Memoriał Huberta Wagnera 2024. Polacy wygrali turniej

Reprezentacja Polski siatkarzy najlepsza w Memoriae Huberta Wagnera. Biało-Czerwoni w meczu o końcowy triumf pokonali wymagający zespoł Słowenii 3:1 (25:20, 26:28, 25:14, 26:24).

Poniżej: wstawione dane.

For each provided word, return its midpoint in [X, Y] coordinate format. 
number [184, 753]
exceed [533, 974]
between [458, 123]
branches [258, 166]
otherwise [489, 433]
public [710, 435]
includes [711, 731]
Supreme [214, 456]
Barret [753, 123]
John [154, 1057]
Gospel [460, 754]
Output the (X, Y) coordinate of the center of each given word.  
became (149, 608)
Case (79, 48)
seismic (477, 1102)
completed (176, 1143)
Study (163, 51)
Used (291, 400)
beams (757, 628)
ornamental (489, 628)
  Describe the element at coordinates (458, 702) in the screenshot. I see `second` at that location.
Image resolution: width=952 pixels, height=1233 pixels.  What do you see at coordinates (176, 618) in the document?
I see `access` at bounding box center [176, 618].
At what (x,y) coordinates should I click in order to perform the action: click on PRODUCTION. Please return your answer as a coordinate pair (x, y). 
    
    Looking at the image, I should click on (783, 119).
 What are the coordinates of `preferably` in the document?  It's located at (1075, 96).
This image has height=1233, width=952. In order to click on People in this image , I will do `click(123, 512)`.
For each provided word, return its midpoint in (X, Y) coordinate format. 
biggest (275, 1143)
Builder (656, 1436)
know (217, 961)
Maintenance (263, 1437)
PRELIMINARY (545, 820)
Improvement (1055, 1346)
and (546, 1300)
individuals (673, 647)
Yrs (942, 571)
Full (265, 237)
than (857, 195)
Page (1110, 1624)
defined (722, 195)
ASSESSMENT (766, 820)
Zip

Polacy w trakcie meczu ze Słoweńcami w Krakowie

Foto: Newspix

Polscy siatkarze do tej pory w Memoriale Huberta Wagnera wygrali łatwo z Egiptem 3:0 i po niesamowitej walce z Niemcami 3:2. Z kolei Słoweńcy pokonali naszych zachodnich sąsiadów także po pięciu setach, a ekipę z Afryki ograli 3:1. W tej sytuacji niedzielne stracie z Polakami będzie walką o zwycięstwo w całym turnieju.
Dla podopiecznych trenera Nikoli Grbicia nie to jest jednak najważniejsze. Celem jest oczywicie olimpijski medal, a wszystko co po drodze, ma do niego prowadzić. Dlatego z powodów szkoleniowych ważny jest mecz ze Słowenią, a także ostatni sparing z Japonią w piątek, 19 lipca.
picture

Polacy w trakcie Memoriału Wagnera: Fornal, Bieniek i Łomacz

Foto: Newspix

Spotkanie odbywa się w hali Tauron Arena w Krakowie, a polscy kibice wypełnili ją w komplecie.

Pierwszy set dla Polaków

Pierwszy set od początku był bardzo wyrównany i toczył się długimi fragmentami punkt za punkt. Tak było do stanu 18:17 dla Polaków. Od tego momentu Biało-Czerwoni przyspieszyli, byli skuteczni w kontrach i świetnie spisywał się Aleksander Śliwka. Nasi siatkarze wygrali kilka akcji z rzędu i wyszli na prowadzenie 21:17. Takiej przewagi podopieczni Grbicia nie mogli już zmarnować. Seta asem serwisowym zakończył Norbert Huber.
W kolejnej partii Polacy dobrze weszli w grę i rywale mieli problemy. Graliśmy bardzo dobrze i zaczęliśmy seta od prowadzenia 10:6. Słoweńcy nie zamierzali jednak się poddawać. Krok po kroku nadrabiali straty, naciskali Polaków i wyszli na prowadzenie 20:19. Tak więc końcówka seta zapowiadała się emocjonująco.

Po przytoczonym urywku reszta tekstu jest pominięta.